6.2. Sert installation¶
6.2.1. Access to the nodes¶
Sert nodes are behind a gateway.
From the DAC gateway, connect via ssh to the sert cluster and then select sert
remote host:
ssh gw.ac.upc.edu
Or if you are already inside DAC’s internal network, you can just ssh into the login nodes:
ssh sert
You now should be logged into an entry node. .. note:
Entry nodes lack the resources needed to build or run applications.
You must log into a compute node in order to build an application.

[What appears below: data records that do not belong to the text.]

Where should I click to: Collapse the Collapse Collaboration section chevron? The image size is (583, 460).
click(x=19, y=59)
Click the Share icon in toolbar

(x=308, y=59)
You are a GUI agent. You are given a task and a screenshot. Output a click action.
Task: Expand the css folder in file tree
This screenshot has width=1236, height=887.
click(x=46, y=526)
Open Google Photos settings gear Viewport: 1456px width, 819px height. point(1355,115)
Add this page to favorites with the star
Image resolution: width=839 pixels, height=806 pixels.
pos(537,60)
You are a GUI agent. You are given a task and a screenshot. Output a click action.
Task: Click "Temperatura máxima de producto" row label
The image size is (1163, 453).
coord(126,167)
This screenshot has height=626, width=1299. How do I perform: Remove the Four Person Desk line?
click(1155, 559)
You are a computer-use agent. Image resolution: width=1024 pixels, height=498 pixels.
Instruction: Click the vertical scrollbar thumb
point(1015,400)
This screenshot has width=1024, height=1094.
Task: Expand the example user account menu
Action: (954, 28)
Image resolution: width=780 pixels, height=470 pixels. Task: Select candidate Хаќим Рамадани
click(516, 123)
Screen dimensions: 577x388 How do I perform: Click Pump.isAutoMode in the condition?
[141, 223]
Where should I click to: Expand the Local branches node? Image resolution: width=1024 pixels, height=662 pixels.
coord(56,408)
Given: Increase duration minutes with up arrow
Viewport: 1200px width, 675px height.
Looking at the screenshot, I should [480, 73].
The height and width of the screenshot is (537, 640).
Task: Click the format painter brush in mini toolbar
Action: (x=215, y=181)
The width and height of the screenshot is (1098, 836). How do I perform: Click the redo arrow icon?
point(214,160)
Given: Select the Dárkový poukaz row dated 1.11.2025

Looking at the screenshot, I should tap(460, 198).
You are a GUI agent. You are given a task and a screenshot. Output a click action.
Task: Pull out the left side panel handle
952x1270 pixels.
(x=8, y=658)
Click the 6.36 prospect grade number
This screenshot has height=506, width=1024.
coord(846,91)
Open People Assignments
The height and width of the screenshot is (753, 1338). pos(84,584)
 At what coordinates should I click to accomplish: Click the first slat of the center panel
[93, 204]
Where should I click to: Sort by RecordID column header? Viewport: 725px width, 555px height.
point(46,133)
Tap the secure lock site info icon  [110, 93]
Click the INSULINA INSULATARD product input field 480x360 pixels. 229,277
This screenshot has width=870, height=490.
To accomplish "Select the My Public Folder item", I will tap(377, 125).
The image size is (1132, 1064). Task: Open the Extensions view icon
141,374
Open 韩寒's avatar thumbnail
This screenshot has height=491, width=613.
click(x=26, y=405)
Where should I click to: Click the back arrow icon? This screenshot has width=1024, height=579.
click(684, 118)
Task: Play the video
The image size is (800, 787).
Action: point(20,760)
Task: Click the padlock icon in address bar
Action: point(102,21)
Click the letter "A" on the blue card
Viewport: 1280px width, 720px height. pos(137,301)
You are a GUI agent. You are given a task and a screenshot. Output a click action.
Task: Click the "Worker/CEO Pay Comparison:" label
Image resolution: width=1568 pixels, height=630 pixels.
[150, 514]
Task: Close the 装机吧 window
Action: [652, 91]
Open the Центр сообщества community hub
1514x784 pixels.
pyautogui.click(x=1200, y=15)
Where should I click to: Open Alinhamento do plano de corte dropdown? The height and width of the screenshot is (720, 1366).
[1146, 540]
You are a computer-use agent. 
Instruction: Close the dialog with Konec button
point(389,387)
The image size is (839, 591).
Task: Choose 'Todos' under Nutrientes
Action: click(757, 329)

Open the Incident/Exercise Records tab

See :ref:`sert-connect-compute` or :ref:`sert-connect-fpga`
There, you can access the scratch file system. This file system is shared accross all the node in the cluster.
It is mounted on
/scratch/nas/[N]/$USER
Where N
is either 3 or 4
6.2.2. Building applications¶
6.2.2.1. Connecting to a compute node¶
In order to build applications, you must connect to a compute node. Since the installation is the scratch file system, it is accessible from all cluster nodes.
You can launch in interactive session using:
srun --cpus-per-task [N] --mem [M] --pty /bin/bash
Or if you need graphic applications:
srun.x11 --cpus-per-task [N] --mem [M]
Where N
Os the number of CPUs to use and M
is the requested memory in MB.
A failry large ammount of memory is needed to build a bitstream. Around 24GB should be enough for the installed alpha data devices. The CPU number is not critical as some phases in the bitstream generation process need to be run sequentially.
Using between 8 and 12 cores should be enough in most cases.
6.2.2.2. Setting up the environment¶
A installation from all components’ git master branch is maintained by the CI system.
Users can use this installation by sourcing the initialization script:
source /scratch/nas/4/pmtest/opt/modules/init/bash
Then load the needed modules to set up the environment:
module load vivado/2020.1 ompss/x86_fpga/git
This will set up the environment in order to use the toolchain.
From this point, all tools needed to build and run applications should be available.
6.2.3. Running applications¶
6.2.3.1. Connecting to the FPGA nodes¶
There are only 2 FPGA node, which are sert-1002
and sert-1002
These nodes are in the fpga slurm partition.
Use srun
in order to open an interactive session into these nodes:
srun -A fpga -p fpga --nodelist sert-[1001,1002] --cpus-per-task [1-24] --mem-per-cpu 900 --pty /bin/bash
The --mem-per-cpu
option is needed when asking many cpus, since
slurm guarantees 2GB of RAM per asked CPU by default, which may be too much
for fpga nodes as they have 32GB of memory each one.
To run an interactive session with X11 forwarding, execute the following command (remember to enable it previously when accessing through ssh in the gateway and the sert cluster with the -X option)
srun.x11 -A fpga -p fpga --nodelist sert-[1001,1002] --cpus-per-task [1-24] --mem-per-cpu 900
Note
Do not use FPGA nodes to do general development. As FPGA access needs to be exclussive, it prevents other users from accessing the resources. FPGA nodes are only intended for running and debugging fpga applications.
6.2.3.2. Load bitstream¶
Once the bitstream is generated, you need the flash tool from AlphaData.
/scratch/nas/4/pmtest/opt/admpcie7v3_sdk-1.0.0/host/util-v1_8_0b2/proj/linux/flash/flash program 0 path/to/bitstream
The bitstream files to load are the ones ending in .bit
6.2.3.3. Reboot sert-[1001,1002]¶
The flash application loads the bitstream in a flash memory, but it is
not loaded on the FPGA until it reboots. To do so, you need access to
the ipmi for the node you want to use. This script will do the work
reboot-sert.sh
./reboot-sert.sh # PASSWORD [-force] where '#' is 1 or 2 for node 1001 or 1002 respectivelly
6.2.4. Considerations when developing applications¶
All communication is done through the PCI. The current implementation of
xtasks uses a lock to give unique access to the PCI to only one thread.
This means that only one thread can send or receive tasks to/from the
FPGA. Therefore, using all threads of the node (24) will usually slow
the application due to the abuse of locks. Use the --smp-workers
and
--fpga-helper-threads
flags (NX_ARGS
) to control the number of
threads.